Collected data:
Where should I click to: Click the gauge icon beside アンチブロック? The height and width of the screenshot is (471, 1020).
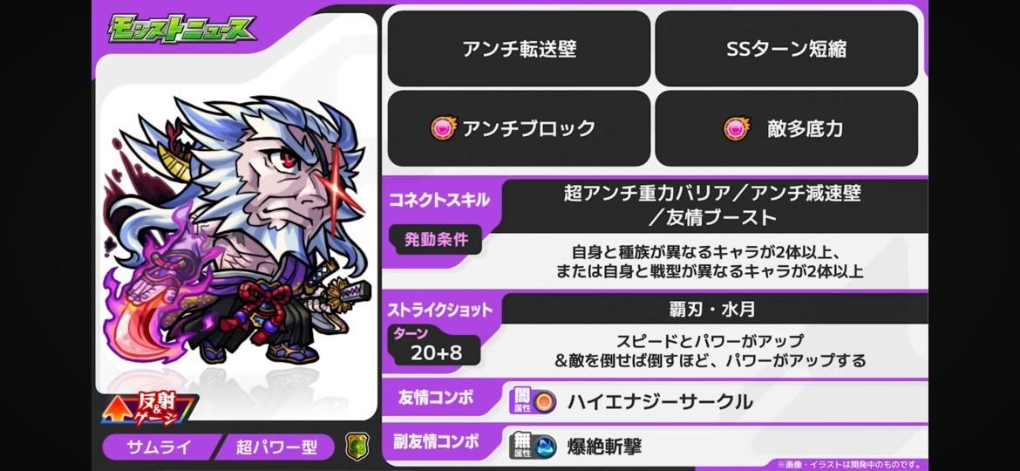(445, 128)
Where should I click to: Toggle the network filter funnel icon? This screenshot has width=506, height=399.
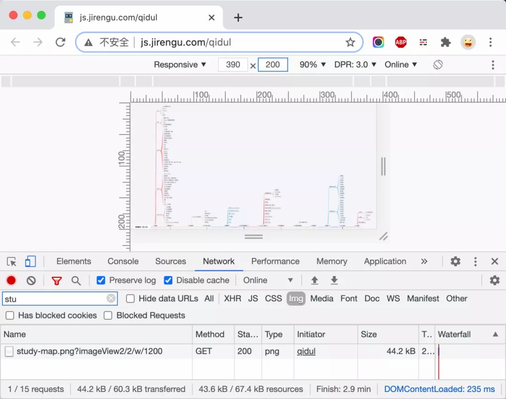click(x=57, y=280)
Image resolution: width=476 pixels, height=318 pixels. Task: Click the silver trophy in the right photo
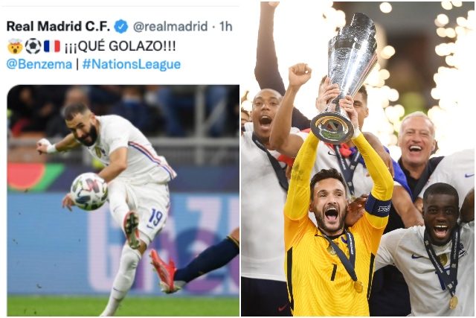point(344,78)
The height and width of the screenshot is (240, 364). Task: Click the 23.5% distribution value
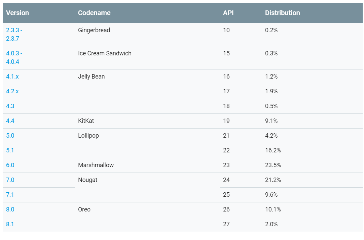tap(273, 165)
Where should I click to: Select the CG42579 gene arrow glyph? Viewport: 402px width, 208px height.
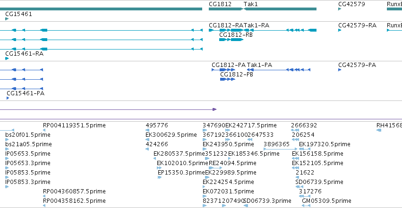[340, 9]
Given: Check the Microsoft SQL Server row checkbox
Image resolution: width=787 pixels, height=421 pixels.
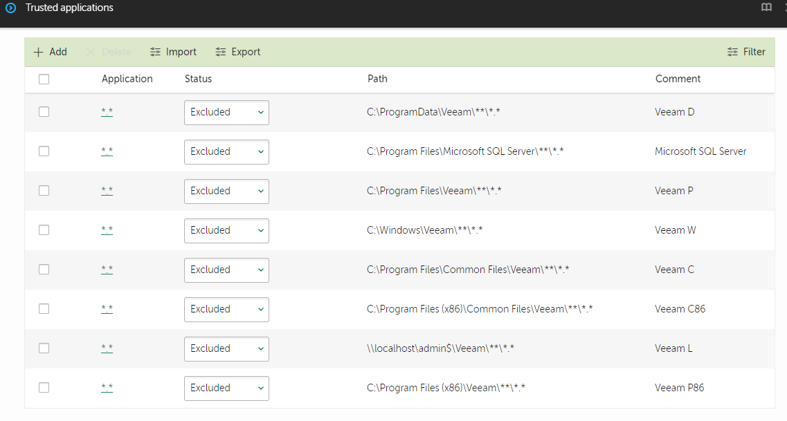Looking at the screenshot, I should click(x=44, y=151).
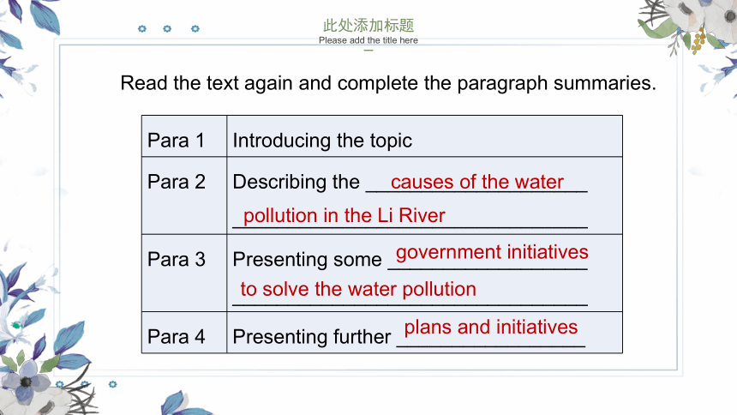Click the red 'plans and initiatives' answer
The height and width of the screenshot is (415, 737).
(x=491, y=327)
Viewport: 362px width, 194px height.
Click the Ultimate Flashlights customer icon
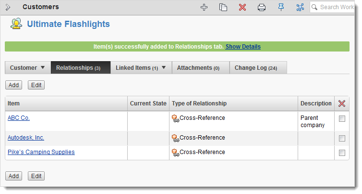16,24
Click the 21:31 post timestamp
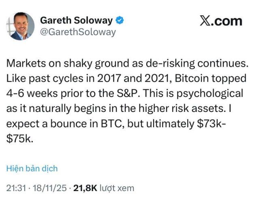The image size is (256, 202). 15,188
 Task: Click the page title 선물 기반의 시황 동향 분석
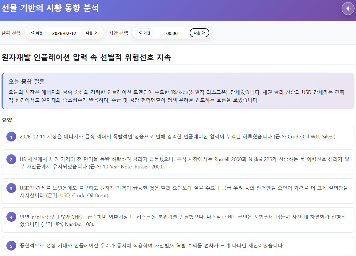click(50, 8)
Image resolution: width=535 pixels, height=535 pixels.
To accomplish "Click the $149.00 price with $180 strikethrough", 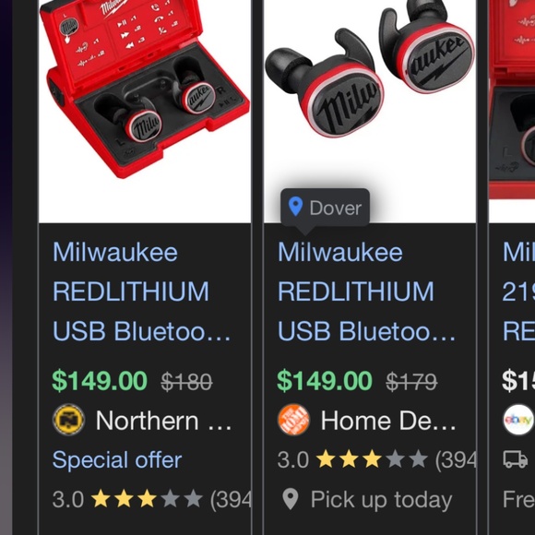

### Exercise prompt
The records above should be returned word for word, with every picture left out.

### Exercise output
Where should I click to: Click the gauge icon beside アンチブロック? The height and width of the screenshot is (471, 1020).
(445, 128)
Where should I click to: Toggle the network filter funnel icon? This screenshot has width=506, height=399.
click(x=57, y=280)
Image resolution: width=476 pixels, height=318 pixels. Task: Click the silver trophy in the right photo
point(344,78)
The height and width of the screenshot is (240, 364). Task: Click the 23.5% distribution value
tap(273, 165)
Where should I click to: Select the CG42579 gene arrow glyph? Viewport: 402px width, 208px height.
[340, 9]
Given: Check the Microsoft SQL Server row checkbox
Image resolution: width=787 pixels, height=421 pixels.
Looking at the screenshot, I should click(x=44, y=151).
Click the red 'plans and initiatives' answer
The height and width of the screenshot is (415, 737).
(x=491, y=327)
Viewport: 362px width, 194px height.
Click the Ultimate Flashlights customer icon
16,24
Click the 21:31 post timestamp
The image size is (256, 202). 15,188
 Task: Click the page title 선물 기반의 시황 동향 분석
click(50, 8)
Image resolution: width=535 pixels, height=535 pixels.
To accomplish "Click the $149.00 price with $180 strikethrough", 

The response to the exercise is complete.